* Directions
A: Using the passage about choreographer BJ Das, say whether each statement agrees with it. Answer yes or no for each, and quote the words from the passage that decide it. (i) Emma Malabuyo finished ninth in the all-around at the 2021 Olympic trials. (ii) Das was a dancer before she became a gymnast. (iii) The Biles tour had more than two weeks of rehearsals.
B: Update the passage about choreographer BJ Das: give the stretch from "Malabuyo debuted her" through "shows and concerts." with "teammates" replaced by "coaches".
C: Write what comes next in the passage about choreographer BJ Das, starting after its final sentence.

* Given passage
Das used upbeat music to coax freshman Emma Malabuyo’s bubbly character out of the Olympic alternate. Malabuyo came to UCLA after finishing ninth in the all-around at the 2021 Olympic trials and presented Das with music similar to what senior Norah Flatley used two years ago. The songs were from British DJ TroyBoi, who blends electronic dance music and hip-hop.
Das instead envisioned something funkier.
“She’s got a very big, very vibrant, upbeat personality and I just wanted the routine to capture that,” Das said of Malabuyo. “When she first came, she was just looking to people that inspired her and I wanted her to look to herself to be inspired as opposed to trying to emulate in any way what she’s seen in the past. I just wanted her to be her.”
Malabuyo debuted her routine, which includes music by Janelle Monáe and Big Boi, at the Meet the Bruins exhibition. She flashed a bright smile while doing the Carlton — the dance made famous by the character on “The Fresh Prince of Bel-Air” — and playing to her teammates by leading them in dueling dance breaks.
“I love her choreography,” Malabuyo said. “She’s so fun to work with. I like how it brings a new style, a different style out of me.”
Das, who has performed with such artists as Beyoncé, Pink and Usher, leans on her experience as a professional dancer and choreographer to inject life into UCLA’s floor show. She and the gymnasts draw on personal experiences and get inspiration from movies, TV shows and concerts.
“It’s not about one routine and the next routine. It’s about what’s going to look good in a show and what’s going to bring out each girl’s star quality and their strengths.”
— BJ Das
Das didn’t have to go far for inspiration this year after working on Biles’ national tour. The show combined elements of Das’ experience of choreographing TV shows like “GLOW” and “The Masked Singer” and her background in gymnastics. The former Washington gymnast who turned to dance after a career-ending Achilles tendon injury was in her element.
Working as an assistant choreographer with Kondos Field, Das attended pre-production meetings, skeleton rehearsals and production rehearsals with the full cast. There was less than a week of rehearsals, a nearly unheard of challenge for the amount of choreography and staging that went into the show.
But when she attended the first week of shows in September, Das reveled in the performance. She loved seeing the world’s best gymnasts transition from serious Olympic competitors to performers simply connecting with the audience and having fun with their friends.

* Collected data
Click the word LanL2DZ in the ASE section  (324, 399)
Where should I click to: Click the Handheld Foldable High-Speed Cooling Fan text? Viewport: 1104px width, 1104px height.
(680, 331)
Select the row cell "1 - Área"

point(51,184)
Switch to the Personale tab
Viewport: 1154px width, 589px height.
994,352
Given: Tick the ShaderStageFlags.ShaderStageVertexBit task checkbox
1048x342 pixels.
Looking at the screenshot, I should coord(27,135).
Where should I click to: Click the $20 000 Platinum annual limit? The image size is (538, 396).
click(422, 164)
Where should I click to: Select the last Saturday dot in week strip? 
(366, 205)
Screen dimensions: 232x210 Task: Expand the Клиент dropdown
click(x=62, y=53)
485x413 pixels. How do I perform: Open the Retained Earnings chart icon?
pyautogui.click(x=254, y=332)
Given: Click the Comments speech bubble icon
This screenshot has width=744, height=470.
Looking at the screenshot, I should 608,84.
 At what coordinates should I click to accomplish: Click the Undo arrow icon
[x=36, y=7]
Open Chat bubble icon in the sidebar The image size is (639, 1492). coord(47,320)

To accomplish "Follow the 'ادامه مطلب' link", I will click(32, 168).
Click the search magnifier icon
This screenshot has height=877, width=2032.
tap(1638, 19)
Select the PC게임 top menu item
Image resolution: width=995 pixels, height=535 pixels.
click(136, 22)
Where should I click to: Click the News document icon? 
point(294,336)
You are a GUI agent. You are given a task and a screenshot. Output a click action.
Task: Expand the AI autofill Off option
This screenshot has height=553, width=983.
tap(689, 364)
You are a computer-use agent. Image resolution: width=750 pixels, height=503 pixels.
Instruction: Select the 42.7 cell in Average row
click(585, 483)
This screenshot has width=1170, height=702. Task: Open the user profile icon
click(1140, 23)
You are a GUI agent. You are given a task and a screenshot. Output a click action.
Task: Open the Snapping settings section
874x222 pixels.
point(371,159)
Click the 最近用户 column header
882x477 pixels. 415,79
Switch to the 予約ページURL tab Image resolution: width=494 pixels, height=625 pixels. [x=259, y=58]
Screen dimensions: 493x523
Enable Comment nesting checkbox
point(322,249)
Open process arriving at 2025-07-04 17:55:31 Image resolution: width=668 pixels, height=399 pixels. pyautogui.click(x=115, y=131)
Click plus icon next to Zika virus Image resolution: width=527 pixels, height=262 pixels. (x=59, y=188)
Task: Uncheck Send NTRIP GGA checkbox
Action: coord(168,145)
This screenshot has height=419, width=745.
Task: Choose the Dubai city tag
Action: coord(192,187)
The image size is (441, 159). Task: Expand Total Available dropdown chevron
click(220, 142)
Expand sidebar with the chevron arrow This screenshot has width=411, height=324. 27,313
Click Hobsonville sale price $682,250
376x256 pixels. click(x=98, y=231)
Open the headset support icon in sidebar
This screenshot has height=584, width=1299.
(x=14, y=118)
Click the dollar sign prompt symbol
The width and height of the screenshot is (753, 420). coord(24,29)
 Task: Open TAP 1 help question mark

* Answer set
A:
(i) Yes: "after finishing ninth in the all-around at the 2021 Olympic trials"
(ii) No: "The former Washington gymnast who turned to dance after a career-ending Achilles tendon injury"
(iii) No: "There was less than a week of rehearsals"

B:
Malabuyo debuted her routine, which includes music by Janelle Monáe and Big Boi, at the Meet the Bruins exhibition. She flashed a bright smile while doing the Carlton — the dance made famous by the character on “The Fresh Prince of Bel-Air” — and playing to her coaches by leading them in dueling dance breaks.
“I love her choreography,” Malabuyo said. “She’s so fun to work with. I like how it brings a new style, a different style out of me.”
Das, who has performed with such artists as Beyoncé, Pink and Usher, leans on her experience as a professional dancer and choreographer to inject life into UCLA’s floor show. She and the gymnasts draw on personal experiences and get inspiration from movies, TV shows and concerts.

C:
The experience helped her take a broader look at her role in UCLA’s floor rotation.
“Sometimes I have to step back and take a bird’s eye view when it comes to floor and be like, ‘All right, I’m creating an entire show,’ ” Das said. “It’s not about one routine and the next routine. It’s about what’s going to look good in a show and what’s going to bring out each girl’s star quality and their strengths.”
Olympic silver medalist Jordan Chiles is chasing her Hollywood dreams. She’s driven to develop as an artist, win a gymnastics national championship at UCLA and appear in a Marvel movie.
With UCLA, Das attends every practice and meet. Fans post highlight clips of her dancing on the side of the floor. Between practices, she’s pouring over music possibilities, tracking down instrumental tracks for songs and fine-tuning routines.
The hours can easily add up to a full-time job, but Das does it for free. She is designated as a “volunteer assistant coach.”
With NCAA rules allowing for only three paid coaches, choreographers like Das often are left off the payroll. She has to prioritize paying jobs over practices sometimes during the season as she continues to audition for roles and choreograph professionally.
Despite the busy schedule, Das keeps time for UCLA. It’s a place she can pass her passion for dance to gymnasts who were once in her shoes.
“I feel like I have a purpose here at this school and just in the sport in a weird way,” Das said. “I’m not saying that I’m the only person by any means, but it feels like I didn’t have that experience as a gymnast and I want to give these girls a different experience than I had and my way of doing that is dance. Dance is my love language.”